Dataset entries
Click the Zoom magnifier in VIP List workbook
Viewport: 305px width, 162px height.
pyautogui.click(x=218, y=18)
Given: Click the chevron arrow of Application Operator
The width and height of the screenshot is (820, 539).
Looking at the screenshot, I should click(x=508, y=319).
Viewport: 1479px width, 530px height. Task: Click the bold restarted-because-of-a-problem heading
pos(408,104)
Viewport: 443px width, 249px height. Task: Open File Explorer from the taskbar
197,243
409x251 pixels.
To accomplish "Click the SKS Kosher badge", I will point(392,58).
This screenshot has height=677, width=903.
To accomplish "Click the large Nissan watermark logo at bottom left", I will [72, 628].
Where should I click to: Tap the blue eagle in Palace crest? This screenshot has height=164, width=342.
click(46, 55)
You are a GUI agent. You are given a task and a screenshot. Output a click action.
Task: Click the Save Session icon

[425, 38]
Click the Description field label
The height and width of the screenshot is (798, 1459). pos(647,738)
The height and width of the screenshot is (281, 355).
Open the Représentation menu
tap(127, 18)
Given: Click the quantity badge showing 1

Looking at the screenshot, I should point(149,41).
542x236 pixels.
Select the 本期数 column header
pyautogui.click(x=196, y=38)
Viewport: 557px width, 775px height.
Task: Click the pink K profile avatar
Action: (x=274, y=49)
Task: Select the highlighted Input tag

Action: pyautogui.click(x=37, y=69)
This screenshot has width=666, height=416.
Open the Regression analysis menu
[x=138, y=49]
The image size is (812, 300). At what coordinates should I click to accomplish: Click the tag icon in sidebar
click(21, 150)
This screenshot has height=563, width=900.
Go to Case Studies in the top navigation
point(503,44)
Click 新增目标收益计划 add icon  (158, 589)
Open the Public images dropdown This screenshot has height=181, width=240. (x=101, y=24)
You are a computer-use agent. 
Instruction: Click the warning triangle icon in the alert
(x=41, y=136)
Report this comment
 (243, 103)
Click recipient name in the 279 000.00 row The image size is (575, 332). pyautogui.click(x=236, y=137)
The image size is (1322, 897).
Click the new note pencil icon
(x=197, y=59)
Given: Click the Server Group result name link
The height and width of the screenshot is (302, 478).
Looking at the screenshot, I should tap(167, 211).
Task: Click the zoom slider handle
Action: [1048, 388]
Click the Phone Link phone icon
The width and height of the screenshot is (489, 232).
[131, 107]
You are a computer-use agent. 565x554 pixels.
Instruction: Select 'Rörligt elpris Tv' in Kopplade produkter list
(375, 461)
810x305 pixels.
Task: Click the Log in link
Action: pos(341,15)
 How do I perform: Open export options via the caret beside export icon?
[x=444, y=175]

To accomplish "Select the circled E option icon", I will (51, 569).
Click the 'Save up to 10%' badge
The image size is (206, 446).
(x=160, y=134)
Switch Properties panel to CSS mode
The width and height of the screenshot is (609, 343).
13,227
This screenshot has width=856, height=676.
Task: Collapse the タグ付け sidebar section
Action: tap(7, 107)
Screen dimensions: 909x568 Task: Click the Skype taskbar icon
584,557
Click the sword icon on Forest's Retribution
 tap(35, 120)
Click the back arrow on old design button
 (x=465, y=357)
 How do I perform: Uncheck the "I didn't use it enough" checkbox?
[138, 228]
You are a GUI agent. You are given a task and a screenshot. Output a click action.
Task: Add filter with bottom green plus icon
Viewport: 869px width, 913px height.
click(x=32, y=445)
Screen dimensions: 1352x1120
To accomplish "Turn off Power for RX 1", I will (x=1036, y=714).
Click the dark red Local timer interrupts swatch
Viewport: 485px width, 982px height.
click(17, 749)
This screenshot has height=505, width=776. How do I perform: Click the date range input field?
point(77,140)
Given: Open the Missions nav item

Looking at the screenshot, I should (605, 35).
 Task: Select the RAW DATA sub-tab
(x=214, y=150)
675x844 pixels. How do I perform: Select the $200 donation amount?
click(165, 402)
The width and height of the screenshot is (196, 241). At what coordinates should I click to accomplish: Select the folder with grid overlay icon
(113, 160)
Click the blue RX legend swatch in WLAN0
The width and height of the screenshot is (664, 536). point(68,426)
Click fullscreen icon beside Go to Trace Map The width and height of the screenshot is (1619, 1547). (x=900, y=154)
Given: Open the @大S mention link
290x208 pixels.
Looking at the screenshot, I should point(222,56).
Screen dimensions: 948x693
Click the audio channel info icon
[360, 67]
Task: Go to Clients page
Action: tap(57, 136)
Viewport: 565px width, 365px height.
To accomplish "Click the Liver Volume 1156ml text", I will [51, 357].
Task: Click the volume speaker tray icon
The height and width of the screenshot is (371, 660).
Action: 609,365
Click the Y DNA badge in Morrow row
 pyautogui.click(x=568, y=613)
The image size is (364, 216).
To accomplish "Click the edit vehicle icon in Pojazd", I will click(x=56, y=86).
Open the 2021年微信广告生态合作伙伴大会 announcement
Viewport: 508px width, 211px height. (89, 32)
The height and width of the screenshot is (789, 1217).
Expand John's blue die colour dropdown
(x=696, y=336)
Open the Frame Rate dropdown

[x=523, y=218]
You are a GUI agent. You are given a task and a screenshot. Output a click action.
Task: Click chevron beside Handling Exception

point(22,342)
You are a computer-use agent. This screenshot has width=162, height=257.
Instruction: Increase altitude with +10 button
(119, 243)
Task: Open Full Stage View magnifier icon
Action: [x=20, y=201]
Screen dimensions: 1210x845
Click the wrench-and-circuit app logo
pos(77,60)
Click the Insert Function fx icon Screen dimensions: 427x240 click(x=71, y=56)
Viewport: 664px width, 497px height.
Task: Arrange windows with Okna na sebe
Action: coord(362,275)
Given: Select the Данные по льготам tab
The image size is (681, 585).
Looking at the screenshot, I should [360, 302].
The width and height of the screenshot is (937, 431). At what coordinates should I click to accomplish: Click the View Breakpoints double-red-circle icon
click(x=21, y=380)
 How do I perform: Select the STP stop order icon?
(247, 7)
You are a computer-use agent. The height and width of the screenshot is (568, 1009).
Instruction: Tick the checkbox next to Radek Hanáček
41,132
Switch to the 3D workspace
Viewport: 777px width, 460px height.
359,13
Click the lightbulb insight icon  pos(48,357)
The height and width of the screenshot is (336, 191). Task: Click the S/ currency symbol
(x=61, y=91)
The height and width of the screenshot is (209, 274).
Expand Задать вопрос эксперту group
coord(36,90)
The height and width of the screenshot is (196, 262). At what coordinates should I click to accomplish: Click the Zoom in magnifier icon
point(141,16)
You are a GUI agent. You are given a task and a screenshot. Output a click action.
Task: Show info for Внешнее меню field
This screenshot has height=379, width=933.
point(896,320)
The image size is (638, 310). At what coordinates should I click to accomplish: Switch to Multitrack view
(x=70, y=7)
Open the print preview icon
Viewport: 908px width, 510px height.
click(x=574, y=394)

• **TASK BRIEF**: Give back the data above exactly, so that every line matches.

• **RESULT OF THIS TASK**:
Click the Zoom magnifier in VIP List workbook
Viewport: 305px width, 162px height.
pyautogui.click(x=218, y=18)
Given: Click the chevron arrow of Application Operator
The width and height of the screenshot is (820, 539).
Looking at the screenshot, I should click(x=508, y=319).
Viewport: 1479px width, 530px height. Task: Click the bold restarted-because-of-a-problem heading
pos(408,104)
Viewport: 443px width, 249px height. Task: Open File Explorer from the taskbar
197,243
409x251 pixels.
To accomplish "Click the SKS Kosher badge", I will point(392,58).
This screenshot has height=677, width=903.
To accomplish "Click the large Nissan watermark logo at bottom left", I will [72, 628].
Where should I click to: Tap the blue eagle in Palace crest? This screenshot has height=164, width=342.
click(46, 55)
You are a GUI agent. You are given a task and a screenshot. Output a click action.
Task: Click the Save Session icon

[425, 38]
Click the Description field label
The height and width of the screenshot is (798, 1459). pos(647,738)
The height and width of the screenshot is (281, 355).
Open the Représentation menu
tap(127, 18)
Given: Click the quantity badge showing 1

Looking at the screenshot, I should point(149,41).
542x236 pixels.
Select the 本期数 column header
pyautogui.click(x=196, y=38)
Viewport: 557px width, 775px height.
Task: Click the pink K profile avatar
Action: (x=274, y=49)
Task: Select the highlighted Input tag

Action: pyautogui.click(x=37, y=69)
This screenshot has width=666, height=416.
Open the Regression analysis menu
[x=138, y=49]
The image size is (812, 300). At what coordinates should I click to accomplish: Click the tag icon in sidebar
click(21, 150)
This screenshot has height=563, width=900.
Go to Case Studies in the top navigation
point(503,44)
Click 新增目标收益计划 add icon  (158, 589)
Open the Public images dropdown This screenshot has height=181, width=240. (x=101, y=24)
You are a computer-use agent. 
Instruction: Click the warning triangle icon in the alert
(x=41, y=136)
Report this comment
 (243, 103)
Click recipient name in the 279 000.00 row The image size is (575, 332). pyautogui.click(x=236, y=137)
The image size is (1322, 897).
Click the new note pencil icon
(x=197, y=59)
Given: Click the Server Group result name link
The height and width of the screenshot is (302, 478).
Looking at the screenshot, I should tap(167, 211).
Task: Click the zoom slider handle
Action: [1048, 388]
Click the Phone Link phone icon
The width and height of the screenshot is (489, 232).
[131, 107]
You are a computer-use agent. 565x554 pixels.
Instruction: Select 'Rörligt elpris Tv' in Kopplade produkter list
(375, 461)
810x305 pixels.
Task: Click the Log in link
Action: pos(341,15)
 How do I perform: Open export options via the caret beside export icon?
[x=444, y=175]

To accomplish "Select the circled E option icon", I will (51, 569).
Click the 'Save up to 10%' badge
The image size is (206, 446).
(x=160, y=134)
Switch Properties panel to CSS mode
The width and height of the screenshot is (609, 343).
13,227
This screenshot has width=856, height=676.
Task: Collapse the タグ付け sidebar section
Action: tap(7, 107)
Screen dimensions: 909x568 Task: Click the Skype taskbar icon
584,557
Click the sword icon on Forest's Retribution
 tap(35, 120)
Click the back arrow on old design button
 (x=465, y=357)
 How do I perform: Uncheck the "I didn't use it enough" checkbox?
[138, 228]
You are a GUI agent. You are given a task and a screenshot. Output a click action.
Task: Add filter with bottom green plus icon
Viewport: 869px width, 913px height.
click(x=32, y=445)
Screen dimensions: 1352x1120
To accomplish "Turn off Power for RX 1", I will (x=1036, y=714).
Click the dark red Local timer interrupts swatch
Viewport: 485px width, 982px height.
click(17, 749)
This screenshot has height=505, width=776. How do I perform: Click the date range input field?
point(77,140)
Given: Open the Missions nav item

Looking at the screenshot, I should (605, 35).
 Task: Select the RAW DATA sub-tab
(x=214, y=150)
675x844 pixels. How do I perform: Select the $200 donation amount?
click(165, 402)
The width and height of the screenshot is (196, 241). At what coordinates should I click to accomplish: Select the folder with grid overlay icon
(113, 160)
Click the blue RX legend swatch in WLAN0
The width and height of the screenshot is (664, 536). point(68,426)
Click fullscreen icon beside Go to Trace Map The width and height of the screenshot is (1619, 1547). (x=900, y=154)
Given: Open the @大S mention link
290x208 pixels.
Looking at the screenshot, I should point(222,56).
Screen dimensions: 948x693
Click the audio channel info icon
[360, 67]
Task: Go to Clients page
Action: tap(57, 136)
Viewport: 565px width, 365px height.
To accomplish "Click the Liver Volume 1156ml text", I will [51, 357].
Task: Click the volume speaker tray icon
The height and width of the screenshot is (371, 660).
Action: 609,365
Click the Y DNA badge in Morrow row
 pyautogui.click(x=568, y=613)
The image size is (364, 216).
To accomplish "Click the edit vehicle icon in Pojazd", I will click(x=56, y=86).
Open the 2021年微信广告生态合作伙伴大会 announcement
Viewport: 508px width, 211px height. (89, 32)
The height and width of the screenshot is (789, 1217).
Expand John's blue die colour dropdown
(x=696, y=336)
Open the Frame Rate dropdown

[x=523, y=218]
You are a GUI agent. You are given a task and a screenshot. Output a click action.
Task: Click chevron beside Handling Exception

point(22,342)
You are a computer-use agent. This screenshot has width=162, height=257.
Instruction: Increase altitude with +10 button
(119, 243)
Task: Open Full Stage View magnifier icon
Action: [x=20, y=201]
Screen dimensions: 1210x845
Click the wrench-and-circuit app logo
pos(77,60)
Click the Insert Function fx icon Screen dimensions: 427x240 click(x=71, y=56)
Viewport: 664px width, 497px height.
Task: Arrange windows with Okna na sebe
Action: coord(362,275)
Given: Select the Данные по льготам tab
The image size is (681, 585).
Looking at the screenshot, I should [360, 302].
The width and height of the screenshot is (937, 431). At what coordinates should I click to accomplish: Click the View Breakpoints double-red-circle icon
click(x=21, y=380)
 How do I perform: Select the STP stop order icon?
(247, 7)
You are a computer-use agent. The height and width of the screenshot is (568, 1009).
Instruction: Tick the checkbox next to Radek Hanáček
41,132
Switch to the 3D workspace
Viewport: 777px width, 460px height.
359,13
Click the lightbulb insight icon  pos(48,357)
The height and width of the screenshot is (336, 191). Task: Click the S/ currency symbol
(x=61, y=91)
The height and width of the screenshot is (209, 274).
Expand Задать вопрос эксперту group
coord(36,90)
The height and width of the screenshot is (196, 262). At what coordinates should I click to accomplish: Click the Zoom in magnifier icon
point(141,16)
You are a GUI agent. You are given a task and a screenshot. Output a click action.
Task: Show info for Внешнее меню field
This screenshot has height=379, width=933.
point(896,320)
The image size is (638, 310). At what coordinates should I click to accomplish: Switch to Multitrack view
(x=70, y=7)
Open the print preview icon
Viewport: 908px width, 510px height.
click(x=574, y=394)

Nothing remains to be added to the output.